[Mr.
Allen.] Kenneth Allen, M. Am. Soc. C. E.—The speaker would like to know whether anything has been done in the United States toward utilizing marsh mud for fuel.
In an address by Mr. Edward Atkinson, before the New England Water Works Association, in 1904, on the subject of “Bog Fuel,” he referred to its extensive use in Sweden and elsewhere, and intimated that there was a wide field for its use in America.
The percentage of combustible material in the mud of ordinary marsh lands is very considerable, and there are enormous deposits readily available; but it is hardly probable that its calorific value is sufficiently high to render its general use at this time profitable.
As an example of the amount of organic matter which may remain stored in these muds for many years, the speaker would mention a sample taken from the bottom of a trench, which he had analyzed a few years ago. Although taken from a depth of about 15 ft., much of the vegetable fiber remained intact. The material proved to be 70¾% volatile.
Possibly before the existing available coal deposits are exhausted, the exploitation of meadow muds for fuel may become profitable.
[Mr.
Kreisinger.] Henry Kreisinger, Esq.[29] (by letter).—Mr. Wilson gives a brief description of a long furnace and an outline of the research work which is being done in it. It may be well to discuss somewhat more fully the proposed investigations and point out the practical value of the findings to which they may lead.

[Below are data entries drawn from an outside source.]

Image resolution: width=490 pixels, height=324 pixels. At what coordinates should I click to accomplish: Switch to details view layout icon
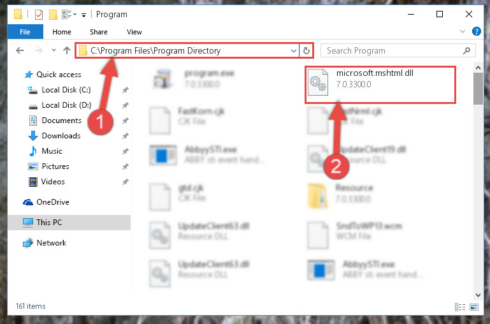(x=459, y=307)
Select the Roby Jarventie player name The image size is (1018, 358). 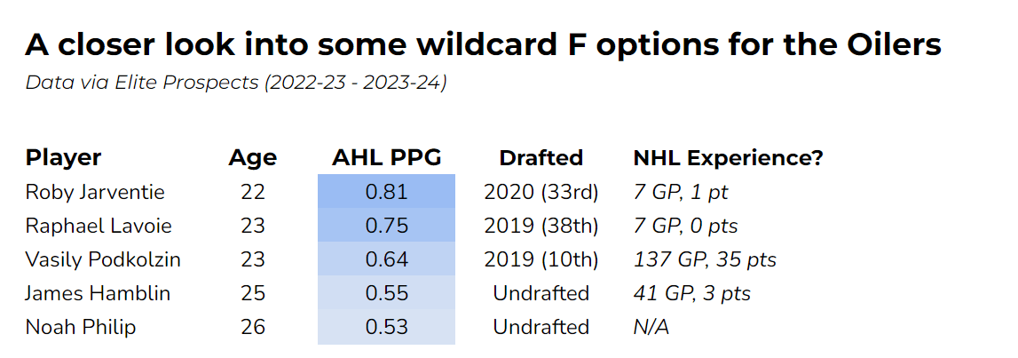point(95,192)
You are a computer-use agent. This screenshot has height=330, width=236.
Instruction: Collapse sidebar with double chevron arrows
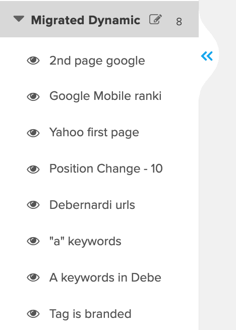click(x=207, y=56)
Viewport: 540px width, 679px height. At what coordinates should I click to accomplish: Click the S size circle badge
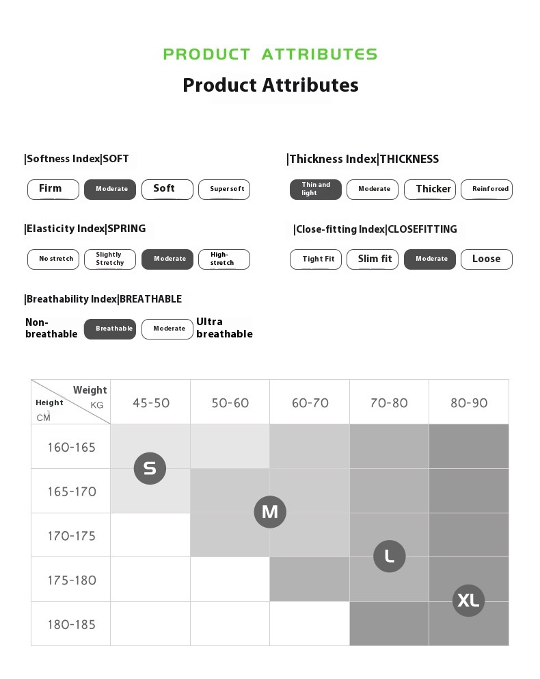click(x=150, y=468)
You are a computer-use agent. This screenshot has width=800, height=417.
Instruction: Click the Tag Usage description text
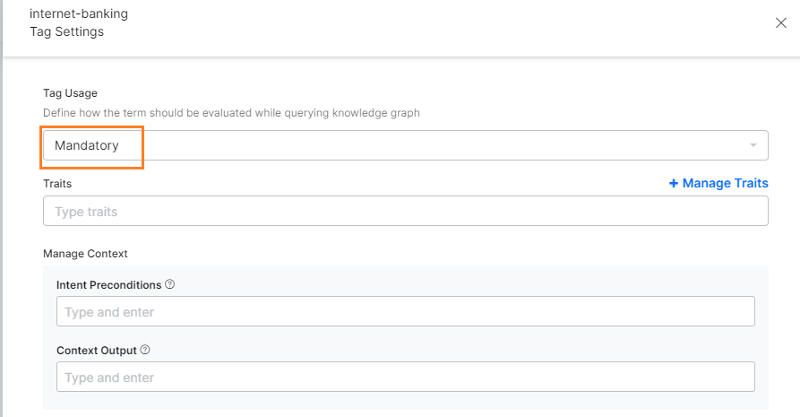point(231,113)
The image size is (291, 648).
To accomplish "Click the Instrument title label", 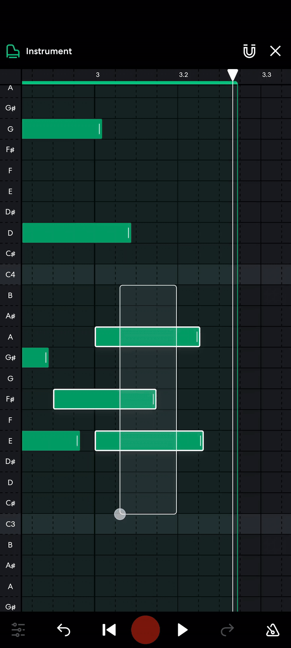I will [49, 51].
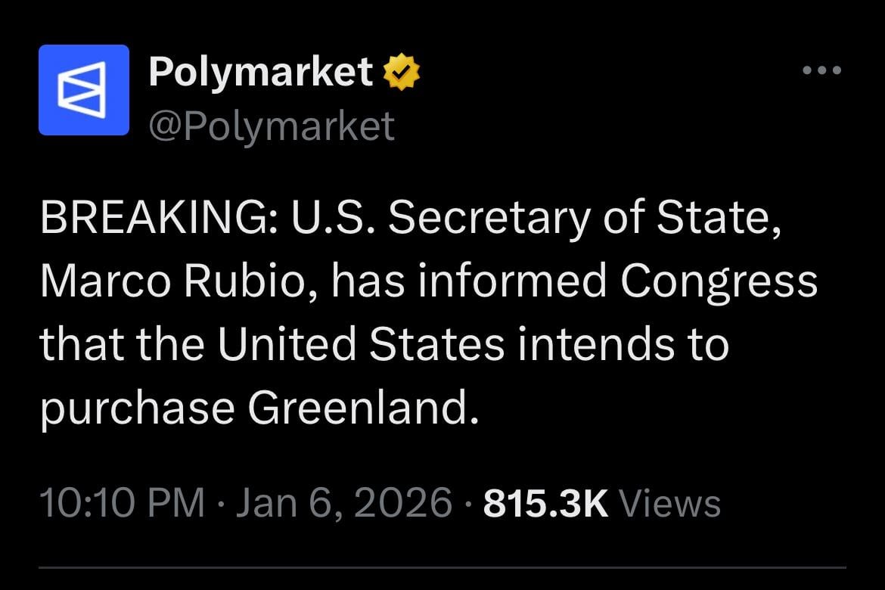Open the @Polymarket handle link
The image size is (885, 590).
coord(271,126)
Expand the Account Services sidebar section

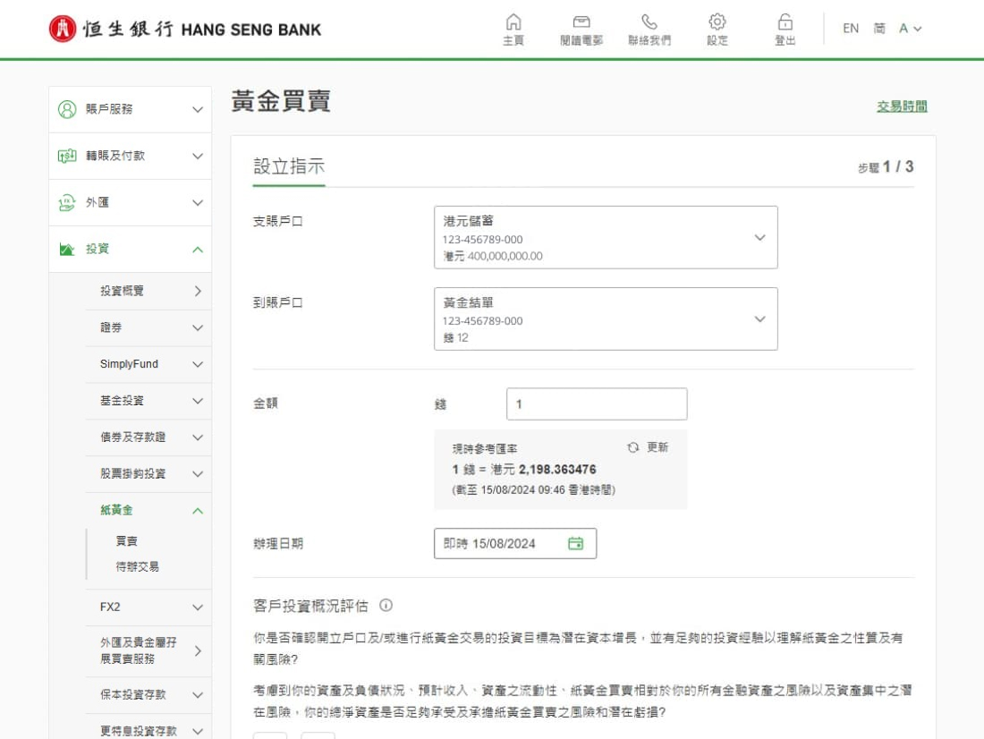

In general, the object is to study the process of combustion of coal. When soft coal is burned in any furnace, part of the combustible is driven off shortly after charging, and has to be burned in the space between the fuel bed and the exit of the gases, which is called the combustion space. There is enough evidence to show that, with a constant air supply, the completeness of the combustion of the volatile combustible depends on the length of time the latter stays within the combustion space; but, with a constant rate of charging the coal, this length of time depends directly on the extent of the combustion space. Thus, if the volume of the volatile combustible evolved per second and the admixed air is 40 cu. ft., and the extent of the combustion space is 80 cu. ft., the average time the gas will stay within the latter is 2 sec.; if the combustion space is 20 cu. ft., the average time the mixture can stay in this space is only ½ sec., and its combustion will be less complete than in the first case. Thus it is seen that the extent of the combustion space of a furnace is an important factor in the economic combustion of volatile coals. The specific object of the
investigations, thus far planned, is to determine the extent of the combustion space required to attain practically complete combustion when a given quantity of a given coal is burned under definite conditions. With this object in view, the furnace has been provided with a combustion space large enough for the highest volatile coals and for the highest customary rate of combustion. To illustrate the application of the data which will be obtained by these experiments, the following queries are given:
Suppose it is required to design a furnace which will burn coal from a certain Illinois mine at the rate of 1,000 lb. per hour, with a resulting temperature of not less than 2,800° Fahr. How large a combustion space is required to burn, with practical completeness, the volatile combustible? What completeness of combustion can be attained, if the combustion space is only three-fourths of the required extent? In the present state of the knowledge of the process of combustion of coal, these queries cannot be answered definitely. In the literature on combustion one may find statements that the gases must be completely burned before leaving the furnace or before they strike the cooling surfaces of the boiler; but there is no definite information available as to how long the gases must be kept in the furnace or how large the combustion space must be in order to obtain practically complete combustion. It is strange that so little is known of such an old art as the combustion of coal.